Travail demandé:
Pour chaque affirmation, dites si elle concorde avec le bloc de texte ci-dessous en répondant par oui ou par non, puis citez à l'identique les mots du texte qui tranchent : (a) La vendange a commencé le 15 septembre. (b) L'Echézeaux 2019 a 90 % de bois neuf, et cela se sent nettement. (c) Le millésime 2019 est rapproché du millésime 1865.

Bloc de texte:

++++

Il a fait très chaud en juin, puis en juillet avec des périodes de canicule et une accélération de la maturité. Il y a eu des baies qui brûlent avec le risque que la vigne se mette en mode de survie, mais ça s’est bien passé. Il y a eu une petite pluie le 5 septembre et la maturité est allée très vite. On a évité la sur-maturité. La vendange a commencé le 15 septembre et le Montrachet a été vendangé plus tard.
Le profil de 2018 était très différent avec une vigne plus stressée. 2019 a fait des vins magnifiques avec des raisins juteux aux couleurs magnifiques, comparables au millésime 1865. C’est intéressant qu’Aubert de Villaine mentionne 1865 car dans la revue Vigneron qui vient d’être publiée je consacre un article d’une page au millésime 1865 qui dans plusieurs régions est considéré comme un millésime unique. Voilà une nouvelle convergence que je peux ajouter à celles que j’avais faites.
Aubert de Villaine nous fait méditer sur le fait que 1864 est très proche de 2018 et 1865 très proche de 2019, ce qui semble indiquer que le comportement de la vigne lors d’un millésime influence la vigne lors du millésime qui suivra.
C’est une réflexion que j’ai eue aussi, mais en tant que dégustateur. Pourquoi 1899 et 1900 sont des millésimes mythiques comme 1928 et 1929, 1989 et 1990 et j’y ai ajouté une interrogation qui est la suivante : pourquoi les années mythiques se succèdent d’une année sur l’autre ou bien avec un intervalle d’un an : 1869 & 1870, 1899 & 1900, 1928 & 1929, 1945 & 1947, 1959 & 1961, 1989 & 1990. Un millésime n’est donc jamais isolé dans le fil du temps.
Nous passons maintenant à la dégustation.
Le Corton Grand Cru Prince Florent de Mérode Domaine de la Romanée Conti 2019 a donné très peu de bouteilles du fait d’une très grande sélection. Le nez est extrêmement intense et incroyable. La bouche est flatteuse et charmante. Le vin est gourmand et superbe avec une belle fraicheur. Il y a eu 100% de vendange entière ce qui donne une petite touche végétale qui explique la fraîcheur.
J’ai eu la chance de déguster ce Corton depuis la première année qui est 2009. Le progrès de ce vin est éblouissant. La réussite est certaine. Ce vin est impressionnant.
L’Echézeaux Grand Cru Domaine de la Romanée Conti 2019 a un nez d’un raffinement extrême, fait de velours. L’attaque en bouche est forte. Le vin est viril. Il a une puissance inhabituelle. Il aura une longévité extrême. Il a une belle fluidité, il est droit et solide, très concentré. Il a 90% de bois neuf, mais on ne le sent pas, comme pour le Corton je dirai que ce vin est impressionnant.

++++

Données fournies:
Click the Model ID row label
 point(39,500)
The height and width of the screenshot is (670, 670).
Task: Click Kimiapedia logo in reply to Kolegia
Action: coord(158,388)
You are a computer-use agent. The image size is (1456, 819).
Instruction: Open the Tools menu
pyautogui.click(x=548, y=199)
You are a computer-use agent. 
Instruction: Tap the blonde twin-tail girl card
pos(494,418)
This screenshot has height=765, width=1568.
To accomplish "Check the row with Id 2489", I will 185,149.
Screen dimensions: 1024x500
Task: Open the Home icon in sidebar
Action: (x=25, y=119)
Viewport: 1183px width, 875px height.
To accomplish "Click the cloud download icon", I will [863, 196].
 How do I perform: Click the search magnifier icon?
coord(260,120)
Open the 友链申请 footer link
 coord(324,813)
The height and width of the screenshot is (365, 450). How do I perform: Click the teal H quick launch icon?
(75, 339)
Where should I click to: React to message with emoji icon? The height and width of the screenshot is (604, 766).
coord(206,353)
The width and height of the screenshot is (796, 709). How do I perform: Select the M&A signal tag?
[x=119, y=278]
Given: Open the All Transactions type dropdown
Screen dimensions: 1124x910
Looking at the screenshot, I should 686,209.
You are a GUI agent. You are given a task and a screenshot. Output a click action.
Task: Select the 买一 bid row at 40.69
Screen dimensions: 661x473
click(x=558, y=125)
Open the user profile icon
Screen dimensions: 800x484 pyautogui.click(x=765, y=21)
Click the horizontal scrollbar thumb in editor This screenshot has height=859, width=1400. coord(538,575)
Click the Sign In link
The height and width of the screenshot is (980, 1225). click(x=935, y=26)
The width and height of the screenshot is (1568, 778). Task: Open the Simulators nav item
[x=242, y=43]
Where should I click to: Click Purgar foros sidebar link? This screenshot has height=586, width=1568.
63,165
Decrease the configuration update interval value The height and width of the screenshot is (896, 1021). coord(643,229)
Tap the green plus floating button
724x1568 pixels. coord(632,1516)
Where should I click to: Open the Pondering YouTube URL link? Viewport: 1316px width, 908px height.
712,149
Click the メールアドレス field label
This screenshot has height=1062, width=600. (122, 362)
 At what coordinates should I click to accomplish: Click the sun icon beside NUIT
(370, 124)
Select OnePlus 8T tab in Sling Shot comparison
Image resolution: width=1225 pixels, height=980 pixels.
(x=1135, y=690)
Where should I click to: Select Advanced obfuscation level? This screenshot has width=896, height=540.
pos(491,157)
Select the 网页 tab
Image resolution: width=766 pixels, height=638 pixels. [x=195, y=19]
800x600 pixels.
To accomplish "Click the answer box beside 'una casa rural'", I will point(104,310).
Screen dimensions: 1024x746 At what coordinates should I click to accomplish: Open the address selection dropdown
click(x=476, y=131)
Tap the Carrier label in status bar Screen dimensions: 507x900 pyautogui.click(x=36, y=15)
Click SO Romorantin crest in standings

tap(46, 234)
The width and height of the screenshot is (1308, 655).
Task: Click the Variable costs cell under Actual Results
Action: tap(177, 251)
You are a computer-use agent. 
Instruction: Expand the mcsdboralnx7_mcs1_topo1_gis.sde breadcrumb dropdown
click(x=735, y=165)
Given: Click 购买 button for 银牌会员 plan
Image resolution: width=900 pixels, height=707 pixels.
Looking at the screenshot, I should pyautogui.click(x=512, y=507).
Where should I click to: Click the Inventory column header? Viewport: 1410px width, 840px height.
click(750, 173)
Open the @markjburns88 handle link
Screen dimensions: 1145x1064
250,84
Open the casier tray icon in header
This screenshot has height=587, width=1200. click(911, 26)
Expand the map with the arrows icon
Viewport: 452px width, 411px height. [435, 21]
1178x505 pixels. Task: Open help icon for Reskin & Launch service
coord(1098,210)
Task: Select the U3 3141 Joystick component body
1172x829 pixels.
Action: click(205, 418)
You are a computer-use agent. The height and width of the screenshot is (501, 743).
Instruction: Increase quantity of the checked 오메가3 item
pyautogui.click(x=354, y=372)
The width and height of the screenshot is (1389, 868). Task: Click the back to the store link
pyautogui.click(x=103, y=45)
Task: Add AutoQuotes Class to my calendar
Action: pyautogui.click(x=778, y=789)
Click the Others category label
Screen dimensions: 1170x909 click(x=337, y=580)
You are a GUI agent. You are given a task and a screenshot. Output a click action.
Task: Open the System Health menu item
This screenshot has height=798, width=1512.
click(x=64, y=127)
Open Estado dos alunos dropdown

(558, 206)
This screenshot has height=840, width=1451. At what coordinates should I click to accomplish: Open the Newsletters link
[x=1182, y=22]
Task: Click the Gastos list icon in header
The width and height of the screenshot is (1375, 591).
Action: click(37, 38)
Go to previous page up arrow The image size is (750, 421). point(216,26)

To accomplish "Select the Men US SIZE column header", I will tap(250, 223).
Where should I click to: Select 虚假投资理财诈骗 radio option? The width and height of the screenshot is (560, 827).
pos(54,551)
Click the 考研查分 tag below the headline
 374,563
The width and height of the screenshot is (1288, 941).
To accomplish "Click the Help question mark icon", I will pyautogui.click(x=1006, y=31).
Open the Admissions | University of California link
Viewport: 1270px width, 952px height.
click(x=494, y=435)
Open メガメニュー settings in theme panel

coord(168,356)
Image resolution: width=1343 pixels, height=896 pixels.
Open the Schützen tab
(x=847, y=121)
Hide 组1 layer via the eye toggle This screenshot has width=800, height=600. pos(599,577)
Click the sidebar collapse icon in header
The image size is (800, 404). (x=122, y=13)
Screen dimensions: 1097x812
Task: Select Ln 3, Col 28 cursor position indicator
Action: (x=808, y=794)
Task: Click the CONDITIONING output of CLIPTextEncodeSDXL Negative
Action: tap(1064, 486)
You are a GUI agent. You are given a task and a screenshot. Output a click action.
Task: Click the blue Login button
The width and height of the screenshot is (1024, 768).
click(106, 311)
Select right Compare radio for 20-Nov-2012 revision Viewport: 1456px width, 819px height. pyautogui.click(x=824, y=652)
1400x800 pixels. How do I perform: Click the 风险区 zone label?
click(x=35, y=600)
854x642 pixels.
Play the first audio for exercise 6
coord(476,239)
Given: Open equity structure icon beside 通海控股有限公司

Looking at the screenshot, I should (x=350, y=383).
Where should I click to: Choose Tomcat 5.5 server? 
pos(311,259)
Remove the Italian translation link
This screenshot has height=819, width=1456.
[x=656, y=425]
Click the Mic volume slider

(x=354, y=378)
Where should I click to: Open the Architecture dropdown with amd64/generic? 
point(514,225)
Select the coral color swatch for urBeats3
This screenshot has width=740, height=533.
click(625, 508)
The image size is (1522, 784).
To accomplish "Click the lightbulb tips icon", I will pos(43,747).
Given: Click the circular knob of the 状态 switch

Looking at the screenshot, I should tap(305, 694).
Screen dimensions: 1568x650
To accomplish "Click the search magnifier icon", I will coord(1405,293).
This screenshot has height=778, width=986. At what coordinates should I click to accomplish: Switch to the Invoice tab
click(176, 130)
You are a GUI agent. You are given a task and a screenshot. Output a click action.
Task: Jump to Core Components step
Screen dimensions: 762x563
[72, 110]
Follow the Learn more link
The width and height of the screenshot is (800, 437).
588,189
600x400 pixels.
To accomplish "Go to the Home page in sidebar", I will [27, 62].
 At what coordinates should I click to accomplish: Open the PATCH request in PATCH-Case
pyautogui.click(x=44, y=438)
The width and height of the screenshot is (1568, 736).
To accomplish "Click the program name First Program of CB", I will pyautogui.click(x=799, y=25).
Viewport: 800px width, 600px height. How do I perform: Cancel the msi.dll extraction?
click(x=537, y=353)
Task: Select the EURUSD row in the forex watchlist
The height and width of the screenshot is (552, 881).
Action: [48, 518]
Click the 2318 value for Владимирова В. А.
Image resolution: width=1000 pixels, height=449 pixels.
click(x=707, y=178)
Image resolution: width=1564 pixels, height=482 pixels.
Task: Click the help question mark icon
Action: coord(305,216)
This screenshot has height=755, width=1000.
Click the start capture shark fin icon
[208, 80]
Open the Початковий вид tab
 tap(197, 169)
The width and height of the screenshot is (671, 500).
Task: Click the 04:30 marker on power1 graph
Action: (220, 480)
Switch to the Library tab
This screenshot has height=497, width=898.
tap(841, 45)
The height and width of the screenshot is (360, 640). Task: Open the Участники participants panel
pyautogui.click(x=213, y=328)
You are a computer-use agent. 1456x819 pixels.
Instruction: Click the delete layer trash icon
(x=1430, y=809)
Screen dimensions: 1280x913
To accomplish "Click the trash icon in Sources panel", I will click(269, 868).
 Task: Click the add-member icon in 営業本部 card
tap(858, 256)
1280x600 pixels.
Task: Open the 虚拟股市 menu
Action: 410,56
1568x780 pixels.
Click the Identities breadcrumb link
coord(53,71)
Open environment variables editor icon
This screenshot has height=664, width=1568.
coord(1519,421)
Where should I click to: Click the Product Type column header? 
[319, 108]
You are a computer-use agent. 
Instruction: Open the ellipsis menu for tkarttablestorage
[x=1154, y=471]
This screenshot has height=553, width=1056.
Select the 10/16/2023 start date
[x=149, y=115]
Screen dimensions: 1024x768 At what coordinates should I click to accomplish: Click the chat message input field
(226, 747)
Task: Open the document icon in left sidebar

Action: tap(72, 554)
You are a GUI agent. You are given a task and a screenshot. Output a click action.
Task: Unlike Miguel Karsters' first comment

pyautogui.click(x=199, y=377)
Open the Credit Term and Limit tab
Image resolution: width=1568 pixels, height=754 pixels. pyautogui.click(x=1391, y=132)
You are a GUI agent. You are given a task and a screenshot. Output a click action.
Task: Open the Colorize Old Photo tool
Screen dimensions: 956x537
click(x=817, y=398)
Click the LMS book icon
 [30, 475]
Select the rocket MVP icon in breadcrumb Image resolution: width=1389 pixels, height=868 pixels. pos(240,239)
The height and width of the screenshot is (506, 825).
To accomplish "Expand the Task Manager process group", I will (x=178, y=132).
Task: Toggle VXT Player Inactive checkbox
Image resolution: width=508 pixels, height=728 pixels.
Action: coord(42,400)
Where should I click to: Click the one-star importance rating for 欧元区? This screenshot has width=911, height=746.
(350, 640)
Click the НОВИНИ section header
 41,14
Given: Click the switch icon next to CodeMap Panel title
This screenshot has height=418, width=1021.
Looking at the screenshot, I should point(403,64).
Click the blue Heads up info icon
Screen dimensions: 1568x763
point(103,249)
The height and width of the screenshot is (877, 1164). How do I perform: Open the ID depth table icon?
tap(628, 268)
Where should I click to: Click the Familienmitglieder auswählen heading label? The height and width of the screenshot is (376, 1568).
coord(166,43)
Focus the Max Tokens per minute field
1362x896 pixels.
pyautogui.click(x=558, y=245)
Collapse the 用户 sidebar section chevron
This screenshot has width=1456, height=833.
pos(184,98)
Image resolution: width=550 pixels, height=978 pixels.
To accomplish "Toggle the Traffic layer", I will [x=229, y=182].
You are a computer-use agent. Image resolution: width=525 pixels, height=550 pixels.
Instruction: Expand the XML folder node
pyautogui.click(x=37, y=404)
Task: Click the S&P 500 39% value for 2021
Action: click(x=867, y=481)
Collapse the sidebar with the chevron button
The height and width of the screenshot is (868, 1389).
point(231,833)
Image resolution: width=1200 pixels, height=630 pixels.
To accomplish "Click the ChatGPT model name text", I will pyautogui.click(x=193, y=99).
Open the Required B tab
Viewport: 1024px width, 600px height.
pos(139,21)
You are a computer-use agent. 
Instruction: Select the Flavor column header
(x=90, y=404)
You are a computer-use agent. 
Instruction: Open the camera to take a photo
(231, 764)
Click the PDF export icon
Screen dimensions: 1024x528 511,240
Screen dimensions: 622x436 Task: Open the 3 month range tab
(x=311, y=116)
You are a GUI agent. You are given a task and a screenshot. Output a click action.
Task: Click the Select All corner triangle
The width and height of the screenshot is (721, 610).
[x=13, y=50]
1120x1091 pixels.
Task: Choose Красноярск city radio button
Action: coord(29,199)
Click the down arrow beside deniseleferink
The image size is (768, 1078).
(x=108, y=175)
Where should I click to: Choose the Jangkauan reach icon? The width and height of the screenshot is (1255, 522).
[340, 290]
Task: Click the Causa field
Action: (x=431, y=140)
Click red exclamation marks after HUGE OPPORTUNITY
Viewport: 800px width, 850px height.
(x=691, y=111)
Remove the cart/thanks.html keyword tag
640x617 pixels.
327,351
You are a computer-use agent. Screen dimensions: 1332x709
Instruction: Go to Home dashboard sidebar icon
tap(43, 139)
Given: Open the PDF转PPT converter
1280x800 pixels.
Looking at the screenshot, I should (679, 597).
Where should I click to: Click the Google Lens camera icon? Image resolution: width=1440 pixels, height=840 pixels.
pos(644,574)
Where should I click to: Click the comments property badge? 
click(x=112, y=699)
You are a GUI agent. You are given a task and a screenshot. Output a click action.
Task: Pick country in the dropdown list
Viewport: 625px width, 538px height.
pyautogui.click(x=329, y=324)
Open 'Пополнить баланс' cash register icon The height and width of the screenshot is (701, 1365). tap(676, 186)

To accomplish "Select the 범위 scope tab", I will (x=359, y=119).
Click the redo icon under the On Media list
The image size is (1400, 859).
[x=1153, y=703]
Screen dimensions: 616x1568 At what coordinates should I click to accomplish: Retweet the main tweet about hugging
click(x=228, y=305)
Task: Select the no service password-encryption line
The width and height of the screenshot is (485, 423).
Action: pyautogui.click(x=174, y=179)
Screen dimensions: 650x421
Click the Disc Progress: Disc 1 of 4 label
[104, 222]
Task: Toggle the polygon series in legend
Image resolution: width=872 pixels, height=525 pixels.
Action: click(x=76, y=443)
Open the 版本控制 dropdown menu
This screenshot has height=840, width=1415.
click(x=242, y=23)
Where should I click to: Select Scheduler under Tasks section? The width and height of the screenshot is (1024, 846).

++++

Réponse détaillée:
(a) Oui : « La vendange a commencé le 15 septembre ».
(b) Non : « Il a 90% de bois neuf, mais on ne le sent pas ».
(c) Oui : « comparables au millésime 1865 ».